Nineteen earthquakes have shaken parts of the metro area over the last seven days, causing little damage but fraying more than a few nerves.
Road crews were dispatched to inspect Oklahoma County highways, roads and bridges but no damage was found, transportation officials said Friday.
The largest of these quakes had a magnitude of 3.8, not likely to cause serious damage but strong enough to do minor damage or knock unsecured items off shelves, said Rob Williams, a U.S. Geological Survey geophysicist in Golden, Colo.
Six of the 19 recent earthquakes have had a magnitude greater than 3.
Warren Vieth lives in the Apple Valley neighborhood in far northeast Oklahoma City, near where many of the recent earthquakes have occurred.
He said the 3.8 quake on Monday night was intense.
“Holy Moly. That was one, big, kick-ass quake,”he said. “Felt like a bulldozer hitting the side of the house. I was standing in the kitchen and watched the cabinet doors rattle open and shut.”

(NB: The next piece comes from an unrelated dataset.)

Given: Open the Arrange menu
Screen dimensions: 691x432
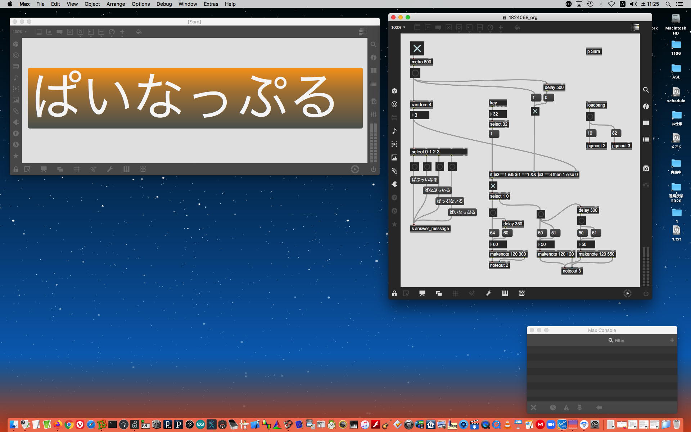Looking at the screenshot, I should pyautogui.click(x=116, y=4).
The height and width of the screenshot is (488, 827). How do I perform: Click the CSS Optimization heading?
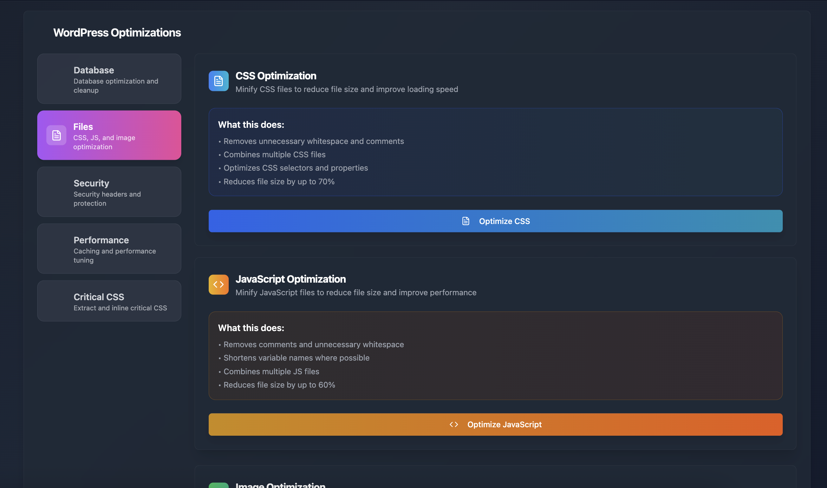point(276,76)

Williams said these quakes are likely connected to a central Oklahoma swarm of earthquakes that have been occurring since 2009. The swarm's cause remains under study.
Crews from Oklahoma County, the Oklahoma Turnpike Authority and the Oklahoma Department of Transportation have examined bridges, roads and highways.
Some of the earthquakes have been centered on or near the Kilpatrick Turnpike, but no damage has been found.
An earthquake with a magnitude of 2.5 to 3 is the smallest generally felt by people. A magnitude 4 can cause moderate damage, a magnitude 5 considerable and a magnitude 6, severe damage. A magnitude 7 earthquake is capable of widespread and heavy damage.
Williams said the central Oklahoma earthquakes have occurred at relatively shallow depths and could have the potential for causing more damage than quakes that begin at greater depths.
“You can have damage from something smaller than a magnitude 4, especially if an earthquake is shallow and closer to homes, so the energy doesn't get absorbed by the earth and dampened,” he said.
On Nov. 5, 2011, a 5.6-magnitude quake struck northwest of Prague, damaging more than a dozen homes and buildings and injuring at least two people. This earthquake broke the state's previous record for strongest recorded earthquake, a 5.5-magnitude quake in 1952 in El Reno.
Could more quakes of this size or bigger occur?
“I can't rule it out,” Williams said. “Oklahomans should continue to stay prepared for earthquakes, just like they prepare for tornadoes.”